Rinascimenti : sources, textes, arts et politiques en Italie


Le Rinascimento dei moderni accueille en son sein un très riche éventail d’expériences culturelles, qui peuvent être lues comme une réponse forte et lucide aux mutations entraînées en Italie par la crise des modèles politiques médiévaux et par l’avènement d’une nouvelle configuration territoriale, marquée par l’ouverture à une dimension supra-régionale, voire européenne — et même mondiale, à la suite des grandes découvertes géographiques. Depuis les derniers siècles du Moyen Âge, l’Italie fonctionne en effet comme un lieu de synthèse d’instances culturelles extra-péninsulaires et tout au moins jusqu’à la moitié du XVIIIe siècle elle aura un rôle de premier plan dans l’impulsion de dynamiques nouvelles dans l’espace occidental.

Du point de vue culturel, le système de référence encore valable au Trecento se voit bouleversé. Le livre manuscrit cède progressivement sa place au produit d’imprimerie, jetant les bases d’une nouvelle culture textuelle et d’un rapport renouvelé entre texte et image ; la primauté du latin dans une grande variété d’usages savants et institutionnels – un nouveau latin, fruit d’une nouvelle conscience philologique souvent associée à une pleine maitrise de la langue grecque – n’empêche que la langue vulgaire s’affirme et devienne langue italienne ; la conception de l’activité artistique et la définition de ses enjeux connaissent des évolutions décisives, de même que le statut des artistes ; l’unité de la Chrétienté se fissure à la suite des hérésies, schismes et enfin du geste éclatant de Luther.
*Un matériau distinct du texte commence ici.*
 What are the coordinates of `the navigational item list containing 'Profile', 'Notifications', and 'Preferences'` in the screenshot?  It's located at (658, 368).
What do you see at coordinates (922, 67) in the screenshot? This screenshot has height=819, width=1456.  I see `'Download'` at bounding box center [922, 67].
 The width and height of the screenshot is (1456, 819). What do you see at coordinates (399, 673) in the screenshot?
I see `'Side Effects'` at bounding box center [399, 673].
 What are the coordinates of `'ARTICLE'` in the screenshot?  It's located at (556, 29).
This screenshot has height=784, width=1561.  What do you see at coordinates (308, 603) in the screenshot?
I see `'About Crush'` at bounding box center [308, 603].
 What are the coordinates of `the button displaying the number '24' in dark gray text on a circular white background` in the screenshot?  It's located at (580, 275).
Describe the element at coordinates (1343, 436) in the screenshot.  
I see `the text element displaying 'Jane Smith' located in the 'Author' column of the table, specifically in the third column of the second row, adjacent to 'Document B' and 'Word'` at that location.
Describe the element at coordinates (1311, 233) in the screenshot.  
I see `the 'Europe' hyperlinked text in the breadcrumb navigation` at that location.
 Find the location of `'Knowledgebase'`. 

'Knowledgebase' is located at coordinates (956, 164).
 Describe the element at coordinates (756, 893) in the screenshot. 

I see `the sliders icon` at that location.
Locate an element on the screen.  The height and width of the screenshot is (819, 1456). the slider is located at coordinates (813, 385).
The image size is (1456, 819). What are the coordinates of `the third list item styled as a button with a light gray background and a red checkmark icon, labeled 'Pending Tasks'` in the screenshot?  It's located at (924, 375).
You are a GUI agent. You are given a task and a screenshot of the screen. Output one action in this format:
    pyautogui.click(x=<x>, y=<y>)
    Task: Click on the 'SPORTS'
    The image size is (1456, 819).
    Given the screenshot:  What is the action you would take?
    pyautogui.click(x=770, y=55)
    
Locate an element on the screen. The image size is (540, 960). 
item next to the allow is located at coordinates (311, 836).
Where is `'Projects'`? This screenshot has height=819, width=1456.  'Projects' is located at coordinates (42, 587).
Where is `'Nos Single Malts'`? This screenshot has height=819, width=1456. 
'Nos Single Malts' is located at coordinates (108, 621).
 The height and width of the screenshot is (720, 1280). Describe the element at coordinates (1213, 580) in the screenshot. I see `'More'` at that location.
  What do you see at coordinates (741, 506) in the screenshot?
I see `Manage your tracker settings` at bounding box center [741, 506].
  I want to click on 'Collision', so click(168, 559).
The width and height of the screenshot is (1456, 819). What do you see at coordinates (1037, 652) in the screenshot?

Pour les besoins de sa reconquête et la réaffirmation de son autorité morale et politique, l’Église catholique recourt alors à une rhétorique de l’effet, mise en œuvre dans des formes artistiques souvent spectaculaires.

Dans un monde traversé par de si importantes mutations, les artistes, les lettrées et les lettrés, les musiciennes et les musiciens, les femmes et les hommes politiques italiens approfondissent leur connaissance de l’Antiquité, étudient les modèles fournis par la latinité, pour en créer de nouveaux, résolument modernes. Une véritable culture de la crise marque la naissance de la nouvelle ère, où la réflexion sur la tradition sert à appréhender un présent qui exige des formes de compréhension et des réponses inédites. Ces réponses sont plurielles et non univoques, la genèse de la Modernité étant multiforme et polycentrique.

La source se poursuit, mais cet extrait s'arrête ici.